Systemic inflammation, genetic susceptibility and lung function

J. Sunyer 1*, R. Pistelli 2, E. Plana 3, M. Andreani 2, F. Baldari 2, M. Kolz 4, W. Koenig 5, J. Pekkanen 6, A. Peters 4, F. Forastiere 7

1 Centre for Environmental Epidemiological Research, Municipal Institute of Medical Research, Barcelona, Catalonia, Spain; and Universitat Pompeu Fabra, Barcelona
2 Catholic University, Rome
3 Centre for Environmental Epidemiological Research, Municipal Institute of Medical Research, Barcelona, Catalonia, Spain
4 GSF-National Research Centre for Environment and Health, Institute of Epidemiology (Neuherberg, Germany)
5 University of Ulm Medical Center, Ulm, Germany
6 National Public Health Institute (KTL), Kuopio/Helsinki, Finland.
7 Local Health Authority, Rome, Italy

* To whom correspondence should be addressed. E-mail: jsunyer{at}imim.es.


  Abstract

Local inflammation in airway diseases is well recognized, but less in known about the association between low-grade systemic inflammatory processes and lung function. Our aim is to assess the association between inflammatory markers and lung function taking into account polymorphisms in genes coding for inflammatory markers.

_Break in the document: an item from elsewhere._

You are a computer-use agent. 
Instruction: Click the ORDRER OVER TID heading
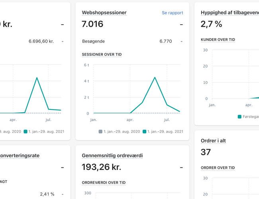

In 134 post-myocardial infarction patients six repeated measurements of C-reactive protein (CRP), interleukin 6 (IL-6) and fibrinogen in peripheral blood were assayed using high-sensitivity tests (n=741). Spirometry was conducted at baseline. Genotyping of single nucleotide polymorphisms (SNPs) was performed in genes coding for the inflammatory markers.

CRP and IL6 levels were negatively associated with FEV1, FVC and FEF25–75. CRP gene (both the polymorphism rs1205 and the haplotype 2 in this gene) showed a protective association with FEV1 and FEF25–75, and, to a lesser extent, with FVC. Rs1205 and haplotype 2 were both negatively associated with CRP levels in peripheral blood. Analysis with instrumental variables also showed a protective effect between these CRP gene polymorphisms and lung function (p=0.05).

Results are very suggestive that heritability of lung function is at least partly controlled by the CRP gene. Applying a Mendelian randomization approach, the study supports a causal association between low-grade general inflammation and airway diseases.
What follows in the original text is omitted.